Selected excerpt =
◇ ◇ ◇ ◇ ◇
It has not yet been investigated whether the severely deformed state already constitutes the ideal state, i.e., maximal drop in resistance in magnetic fields, or whether there is an optimum temperature treatment to achieve this state and if so—what is it for different compositions. In this study, adequate subsequent thermal treatments for maximizing the GMR are determined and related to the underlying microstructure. Furthermore, it will be demonstrated that the SPD process by using HPT is capable of producing samples of large volume (diameter: 30 mm, height: 7 mm) with the severely deformed material exhibiting a very high microstructural stability as well as a high temperature stability of GMR properties.

2. Materials and Methods

Binary powder blends of Cu (Alfa Aesar, Ward Hill, MA, USA, 99.9%, −170 +400 mesh) with either Co (Goodfellow, Hamburg, Germany, 99.9%, 50–150 µm) or Fe (MaTeck, Jülich, Germany, 99.9%, −100 +200 mesh) were used for sample production. Powder blends were stored in a glove box, compressed in argon atmosphere or air and deformed to very high strains at RT using an HPT device. The applied strain linearly increases with the radius of the HPT-disc.

Samples of varying low ferromagnetic content, where according to literature highest GMR can be expected [13], were produced. On the other hand, materials of medium ferromagnetic content show saturation of magnetization in smaller fields [21,22] and consequently, saturation of GMR is achieved easier. Thus, one sample of medium ferromagnetic content was produced. While specimens of low ferromagnetic content were deformed with small HPT-tools (diameter ~8 mm, resulting sample thickness ~0.5 mm), the specimen of medium Co content was deformed with HPT-tools of 30 mm diameter (thickness ~7 mm), demonstrating the ability to upscale the HPT-process.

Table 1. High-pressure torsion (HPT)-processed samples, with their composition in at% and processing parameters such as HPT-tool diameter and number of rotations.

Composition [at%]	HPT—Tool and Sample Diameter [mm]	No. of Rotations
Cu82Co18	8	100
Cu70Co30	8	100
Cu55Co45	30	250
Cu76Fe24	8	100
Cu69Fe31	8	100

gives an overview of the produced samples, including their exact composition determined with energy dispersive X-ray (EDX) spectroscopy.
◇ ◇ ◇ ◇ ◇
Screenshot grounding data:

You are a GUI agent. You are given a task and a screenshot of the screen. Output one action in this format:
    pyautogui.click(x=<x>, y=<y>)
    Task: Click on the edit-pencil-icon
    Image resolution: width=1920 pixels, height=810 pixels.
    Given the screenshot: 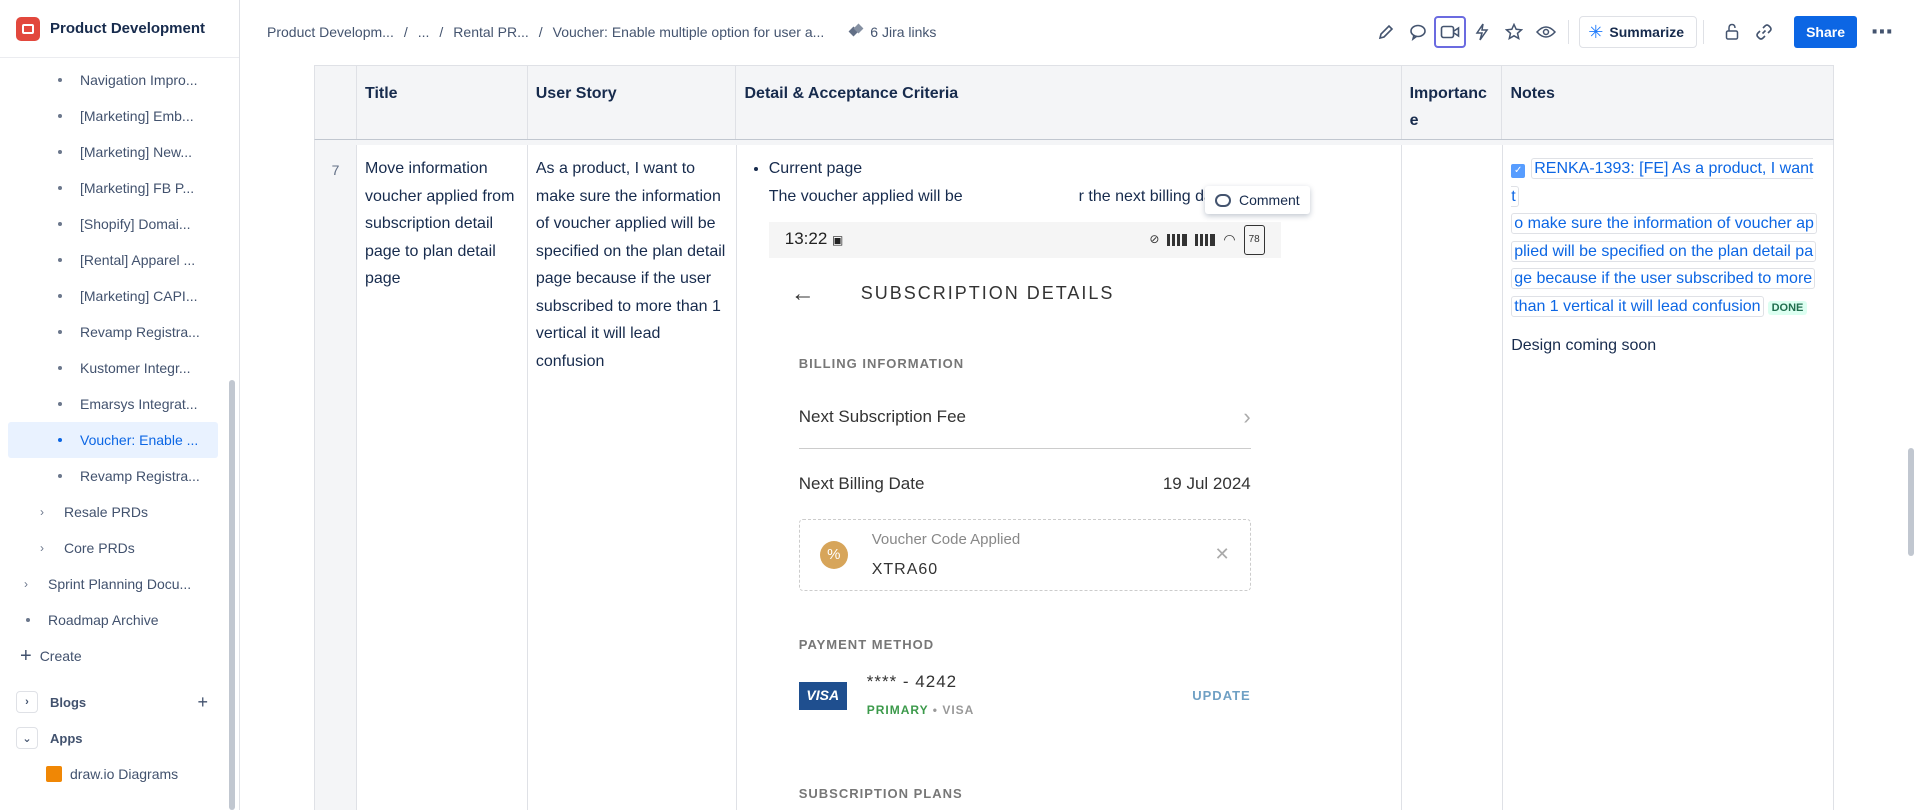 What is the action you would take?
    pyautogui.click(x=1386, y=32)
    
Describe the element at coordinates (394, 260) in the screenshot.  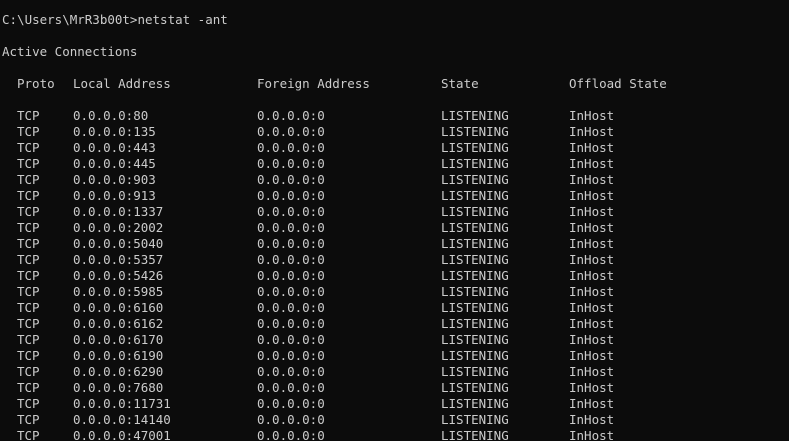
◇ ◇ ◇ ◇ ◇
To do =
(a) Write out everything in the high-pressure torsion excerpt from "Table 1. High-pressure" down to "X-ray (EDX) spectroscopy.".
(b) Put everything from the start of the entries down to the line containing "Image resolution: width=1920" into a JSON list of strings, one string per line, with blank lines omitted.

Outputs for the tasks =
(a)
Table 1. High-pressure torsion (HPT)-processed samples, with their composition in at% and processing parameters such as HPT-tool diameter and number of rotations.

Composition [at%]	HPT—Tool and Sample Diameter [mm]	No. of Rotations
Cu82Co18	8	100
Cu70Co30	8	100
Cu55Co45	30	250
Cu76Fe24	8	100
Cu69Fe31	8	100

gives an overview of the produced samples, including their exact composition determined with energy dispersive X-ray (EDX) spectroscopy.

(b)
[
  "You are a GUI agent. You are given a task and a screenshot of the screen. Output one action in this format:",
  "    pyautogui.click(x=<x>, y=<y>)",
  "    Task: Click on the edit-pencil-icon",
  "    Image resolution: width=1920 pixels, height=810 pixels."
]